(Beginning of Quoted passage)
Reported by: Brendan KeefePhotographed by: Sean DunsterWeb produced by: Laura HornsbyComment on this story: Email Brendan at Brendan.Keefe@wcpo.com.It's the new second-hand smoke: your fireplace is now being targeted by those who say wood fires not only pollute, they kill.Don't believe it?
We found one neighborhood in Loveland that has become the front line in this new environmental battle.
It's a burning issue.
Could your fireplace make your neighbors sick? Or is this all a smoke-screen for a fringe environmental movement?
The debate has pitted neighbor against neighbor on this otherwise quiet street in loveland.
Rob Streicher and his wife Vonda enjoy their wood burning fireplace. Their next-door neighbors, Jack and Kate Earley, say the smoke from that fire has ruined their lives.
"No wood smoke, we start healing up," explained Jack Earley of Loveland. "Wood smoke, we start having problems."
"We usually don't smell it first," added Kate Earley. "We usually feel the itching, or feel the ache in the tail bone, and then we say, 'is there smoke around?"
Kate complains of pain and fatigue. Jack has mysterious quarter-sized rashes on his legs and arms, all conditions they attribute to wood smoke.
"I understand he says he has a medical condition, but I don't think it's based on wood smoke," said Rob Streicher. "Fire has been heating homes, heating people, for thousands of years. And know all of a sudden it's going to kill us? I don't think so."
A quick internet search of the words "wood smoke" returns more than 250,000 hits, many posted by environmental activists.
"The first site that will come up says 'wood smoke kills,' and you find out that wood smoke attacks the the immune system -- the auto-immune system," said Jack Earley. "My God, it's full of 70 chemicals."
(End of Quoted passage)
(Beginning of Record set)
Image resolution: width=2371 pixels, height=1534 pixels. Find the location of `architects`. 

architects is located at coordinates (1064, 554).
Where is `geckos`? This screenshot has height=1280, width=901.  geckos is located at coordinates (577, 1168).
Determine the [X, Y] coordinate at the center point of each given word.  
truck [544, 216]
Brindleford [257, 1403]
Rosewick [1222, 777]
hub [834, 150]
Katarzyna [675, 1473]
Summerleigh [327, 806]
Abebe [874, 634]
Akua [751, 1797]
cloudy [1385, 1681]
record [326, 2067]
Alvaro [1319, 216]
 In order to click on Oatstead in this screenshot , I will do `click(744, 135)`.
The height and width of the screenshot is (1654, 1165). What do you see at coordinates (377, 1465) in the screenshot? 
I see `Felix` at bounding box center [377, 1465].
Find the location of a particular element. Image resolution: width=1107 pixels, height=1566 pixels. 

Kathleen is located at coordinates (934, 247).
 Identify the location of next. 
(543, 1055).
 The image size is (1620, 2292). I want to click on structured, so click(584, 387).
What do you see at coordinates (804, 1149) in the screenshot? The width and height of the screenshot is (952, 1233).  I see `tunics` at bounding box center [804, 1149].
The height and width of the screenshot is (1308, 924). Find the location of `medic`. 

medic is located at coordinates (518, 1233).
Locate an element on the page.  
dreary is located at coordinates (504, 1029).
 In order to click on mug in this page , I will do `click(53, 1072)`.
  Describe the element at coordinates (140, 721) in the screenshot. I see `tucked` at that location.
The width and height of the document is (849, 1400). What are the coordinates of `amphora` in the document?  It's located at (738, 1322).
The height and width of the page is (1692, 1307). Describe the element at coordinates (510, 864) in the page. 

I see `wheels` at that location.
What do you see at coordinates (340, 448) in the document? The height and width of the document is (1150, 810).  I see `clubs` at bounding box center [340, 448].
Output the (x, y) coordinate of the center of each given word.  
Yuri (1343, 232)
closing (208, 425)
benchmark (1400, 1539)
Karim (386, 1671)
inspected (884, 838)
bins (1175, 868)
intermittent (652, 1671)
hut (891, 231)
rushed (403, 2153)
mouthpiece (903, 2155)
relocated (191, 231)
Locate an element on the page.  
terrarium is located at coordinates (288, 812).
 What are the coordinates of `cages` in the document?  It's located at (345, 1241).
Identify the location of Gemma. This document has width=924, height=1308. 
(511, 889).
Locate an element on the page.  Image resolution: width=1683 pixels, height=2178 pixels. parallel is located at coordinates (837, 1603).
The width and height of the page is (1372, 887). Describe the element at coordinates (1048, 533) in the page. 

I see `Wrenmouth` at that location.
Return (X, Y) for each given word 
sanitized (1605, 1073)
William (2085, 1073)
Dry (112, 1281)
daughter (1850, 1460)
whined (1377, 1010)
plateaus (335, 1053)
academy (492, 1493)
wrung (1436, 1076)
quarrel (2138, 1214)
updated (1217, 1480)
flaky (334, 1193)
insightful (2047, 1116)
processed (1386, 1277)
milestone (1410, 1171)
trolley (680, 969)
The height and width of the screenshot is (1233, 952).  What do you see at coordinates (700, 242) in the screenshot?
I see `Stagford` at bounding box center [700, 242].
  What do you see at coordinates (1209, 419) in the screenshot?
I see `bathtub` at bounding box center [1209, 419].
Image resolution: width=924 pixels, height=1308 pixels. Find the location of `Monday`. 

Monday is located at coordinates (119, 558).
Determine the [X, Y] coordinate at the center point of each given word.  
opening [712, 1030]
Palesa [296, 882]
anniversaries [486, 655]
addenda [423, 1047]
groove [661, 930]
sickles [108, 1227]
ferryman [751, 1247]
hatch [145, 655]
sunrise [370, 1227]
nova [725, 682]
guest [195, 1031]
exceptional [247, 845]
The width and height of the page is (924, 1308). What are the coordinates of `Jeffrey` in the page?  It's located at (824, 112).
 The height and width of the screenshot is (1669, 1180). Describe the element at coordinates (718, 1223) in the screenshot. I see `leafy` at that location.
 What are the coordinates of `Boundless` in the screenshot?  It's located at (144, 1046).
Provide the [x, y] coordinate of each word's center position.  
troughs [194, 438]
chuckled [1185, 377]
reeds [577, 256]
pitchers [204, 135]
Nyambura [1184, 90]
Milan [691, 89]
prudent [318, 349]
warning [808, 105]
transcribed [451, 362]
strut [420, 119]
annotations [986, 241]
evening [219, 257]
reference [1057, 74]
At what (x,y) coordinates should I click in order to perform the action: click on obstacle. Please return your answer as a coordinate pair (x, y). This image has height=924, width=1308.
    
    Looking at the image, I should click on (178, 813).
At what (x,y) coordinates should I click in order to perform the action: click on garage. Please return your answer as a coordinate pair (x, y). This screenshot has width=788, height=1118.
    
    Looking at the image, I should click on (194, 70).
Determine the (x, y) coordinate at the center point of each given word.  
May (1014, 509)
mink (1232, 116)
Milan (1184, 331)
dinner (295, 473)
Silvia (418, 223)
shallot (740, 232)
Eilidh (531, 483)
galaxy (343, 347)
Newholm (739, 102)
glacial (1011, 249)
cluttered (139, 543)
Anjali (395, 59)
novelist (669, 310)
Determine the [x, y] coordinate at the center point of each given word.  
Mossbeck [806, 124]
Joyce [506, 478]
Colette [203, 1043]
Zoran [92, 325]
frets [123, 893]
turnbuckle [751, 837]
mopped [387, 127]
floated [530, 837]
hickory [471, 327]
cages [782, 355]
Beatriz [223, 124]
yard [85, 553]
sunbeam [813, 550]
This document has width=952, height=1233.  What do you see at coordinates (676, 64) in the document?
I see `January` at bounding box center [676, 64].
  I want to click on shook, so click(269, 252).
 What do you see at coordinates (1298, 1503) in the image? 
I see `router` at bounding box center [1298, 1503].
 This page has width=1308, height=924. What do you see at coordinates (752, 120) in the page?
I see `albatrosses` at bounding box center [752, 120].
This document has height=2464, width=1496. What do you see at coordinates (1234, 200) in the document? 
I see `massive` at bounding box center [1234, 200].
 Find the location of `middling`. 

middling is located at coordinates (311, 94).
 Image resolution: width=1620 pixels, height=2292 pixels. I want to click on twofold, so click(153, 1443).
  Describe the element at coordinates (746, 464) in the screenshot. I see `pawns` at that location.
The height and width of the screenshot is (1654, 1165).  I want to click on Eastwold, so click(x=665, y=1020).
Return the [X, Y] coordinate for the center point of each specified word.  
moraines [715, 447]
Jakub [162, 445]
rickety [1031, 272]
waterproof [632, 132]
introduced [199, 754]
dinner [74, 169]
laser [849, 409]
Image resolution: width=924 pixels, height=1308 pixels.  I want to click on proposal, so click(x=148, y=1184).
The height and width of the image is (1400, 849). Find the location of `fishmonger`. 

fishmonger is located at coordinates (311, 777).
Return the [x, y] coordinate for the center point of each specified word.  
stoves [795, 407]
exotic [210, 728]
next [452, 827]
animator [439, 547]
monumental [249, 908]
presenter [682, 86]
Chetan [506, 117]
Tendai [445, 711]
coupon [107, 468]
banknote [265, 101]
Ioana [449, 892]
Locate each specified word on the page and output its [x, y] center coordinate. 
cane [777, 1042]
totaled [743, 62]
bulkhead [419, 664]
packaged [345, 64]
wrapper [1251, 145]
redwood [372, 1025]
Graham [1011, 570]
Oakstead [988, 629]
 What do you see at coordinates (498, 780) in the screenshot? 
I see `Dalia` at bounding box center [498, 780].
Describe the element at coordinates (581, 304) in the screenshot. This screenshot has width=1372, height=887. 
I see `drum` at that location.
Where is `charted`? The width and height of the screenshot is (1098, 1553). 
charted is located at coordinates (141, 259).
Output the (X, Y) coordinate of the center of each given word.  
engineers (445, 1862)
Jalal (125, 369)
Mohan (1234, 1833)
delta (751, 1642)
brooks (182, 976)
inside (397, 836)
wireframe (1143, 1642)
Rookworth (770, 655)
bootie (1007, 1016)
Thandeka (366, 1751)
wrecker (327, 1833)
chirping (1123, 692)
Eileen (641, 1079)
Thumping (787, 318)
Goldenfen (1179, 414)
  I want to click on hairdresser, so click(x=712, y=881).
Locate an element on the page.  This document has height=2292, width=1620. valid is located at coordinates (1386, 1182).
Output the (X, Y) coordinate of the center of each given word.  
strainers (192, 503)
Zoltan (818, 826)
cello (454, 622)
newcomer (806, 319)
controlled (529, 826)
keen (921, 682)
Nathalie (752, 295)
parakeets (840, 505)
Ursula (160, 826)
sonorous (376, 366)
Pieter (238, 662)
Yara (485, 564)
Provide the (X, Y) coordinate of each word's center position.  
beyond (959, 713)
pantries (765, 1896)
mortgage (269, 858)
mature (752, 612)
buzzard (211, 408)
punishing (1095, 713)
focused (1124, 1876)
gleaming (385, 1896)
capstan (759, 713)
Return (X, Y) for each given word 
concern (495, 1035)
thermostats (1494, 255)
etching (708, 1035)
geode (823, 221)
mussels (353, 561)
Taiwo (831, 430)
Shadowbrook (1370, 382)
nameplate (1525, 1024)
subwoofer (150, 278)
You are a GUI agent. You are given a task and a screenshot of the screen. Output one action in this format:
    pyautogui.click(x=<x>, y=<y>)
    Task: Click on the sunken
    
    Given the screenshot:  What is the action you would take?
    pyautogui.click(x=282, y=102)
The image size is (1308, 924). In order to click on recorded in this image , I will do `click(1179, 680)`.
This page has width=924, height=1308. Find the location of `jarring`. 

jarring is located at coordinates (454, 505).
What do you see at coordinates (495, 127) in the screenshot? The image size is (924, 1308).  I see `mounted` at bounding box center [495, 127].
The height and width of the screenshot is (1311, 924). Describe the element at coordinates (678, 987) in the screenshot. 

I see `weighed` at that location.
(End of Record set)
• _Assignment A_: From the wood smoke article, reproduce the text between "Could your fireplace" and "to wood smoke.", inclusive.
• _Assignment B_: In the wood smoke article, what does Kate Earley complain of?
• _Assignment C_: Condense the paragraph of the wood smoke article that begins "Rob Streicher and his wife Vonda" into a single shorter sentence.

• _Exercise output A_:
Could your fireplace make your neighbors sick? Or is this all a smoke-screen for a fringe environmental movement?
The debate has pitted neighbor against neighbor on this otherwise quiet street in loveland.
Rob Streicher and his wife Vonda enjoy their wood burning fireplace. Their next-door neighbors, Jack and Kate Earley, say the smoke from that fire has ruined their lives.
"No wood smoke, we start healing up," explained Jack Earley of Loveland. "Wood smoke, we start having problems."
"We usually don't smell it first," added Kate Earley. "We usually feel the itching, or feel the ache in the tail bone, and then we say, 'is there smoke around?"
Kate complains of pain and fatigue. Jack has mysterious quarter-sized rashes on his legs and arms, all conditions they attribute to wood smoke.

• _Exercise output B_: Pain and fatigue.

• _Exercise output C_: Rob and Vonda Streicher enjoy their wood-burning fireplace, but next-door neighbors Jack and Kate Earley say its smoke has ruined their lives.